Often filmmakers try to cut historical monsters down to size by making fun of them and their ideas. In Capone, director Josh Trank looks at the last year in the life of the famed gangster, when he was reduced by a long-gestating case of syphilis to a grunting, incontinent invalid, and in one scene Trank flirts with the idea of turning the famous murderer, played by Tom Hardy, into a laughingstock when his doctor (Kyle MacLachlan) takes away his ever-present cigar and replaces it with a carrot, thus prompting perhaps the most monumental of all Bugs Bunny jokes. Had Trank stuck with this concept, he might have made a movie with more thematic consistency. As it is, Capone tells us little about the man and even less about his legend, which Trank expects viewers to bring with them into the theater.

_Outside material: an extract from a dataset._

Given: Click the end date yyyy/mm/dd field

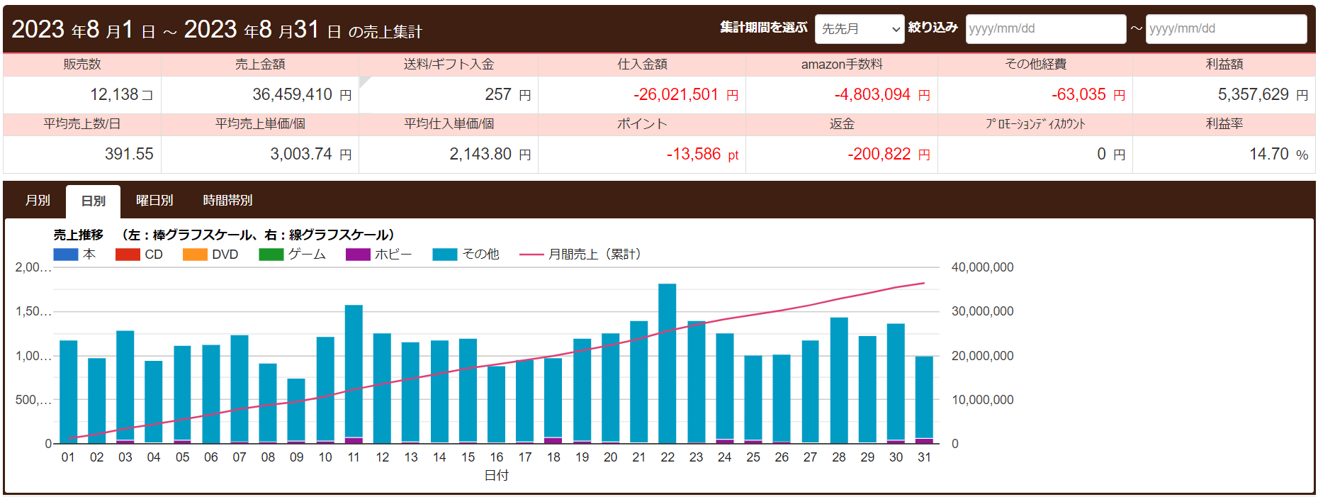Looking at the screenshot, I should tap(1225, 29).
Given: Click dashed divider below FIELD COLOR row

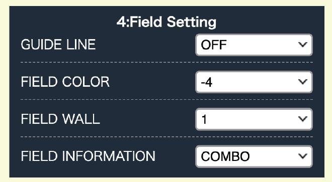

As such, the movie is mostly made up of horror show hallucinations that pretend to give us some feeling for the man’s crazed mental state; and thus the movie could be about anyone. Some of the hallucinations dig up past episodes in Capone’s life but given that the narrator is unreliable to begin with we can never be sure what these episodes are supposed to represent except Trank’s fantasies about the gangster life. Meanwhile, in the nominally lucid scenes we see his long-suffering wife, Mae (Linda Cardellini), try to keep him alive in the huge Florida compound where the authorities have essentially placed him under house arrest, as well as his children doing their best to stay out of jail on their own accounts. If some scenes work, like the one where Matt Dillon, playing an old associate, comes to visit and takes Capone out for a fishing excursion, it’s because the absurdity of Capone’s jellied consciousness is made to confront something like reality, but these scenes don’t hold together from one to the next. The FBI surveillance that backdrops these scenes at least gives the movie a semblance of a through story: the feds think that Capone still has a lot of money stashed secretly and want to find out where (so does his family, for that matter), so the real joke is that Capone is so far gone in the head that he probably doesn’t even know he has money some place.
But even the humorous potential of that idea is squandered by Trank’s need to belittle Capone in the worst possible way, by making him into a childish cipher of a gangster, a cartoonish take on the old Warner Bros. crime films that Capone himself inspired, but without a sense of irony. Bugs Bunny worked for Warners, too, remember?
Opens Feb. 26 in Tokyo at Shinjuku Cine Qualite (03-3352-5645), Human Trust Cinema Shibuya (03-5468-5551).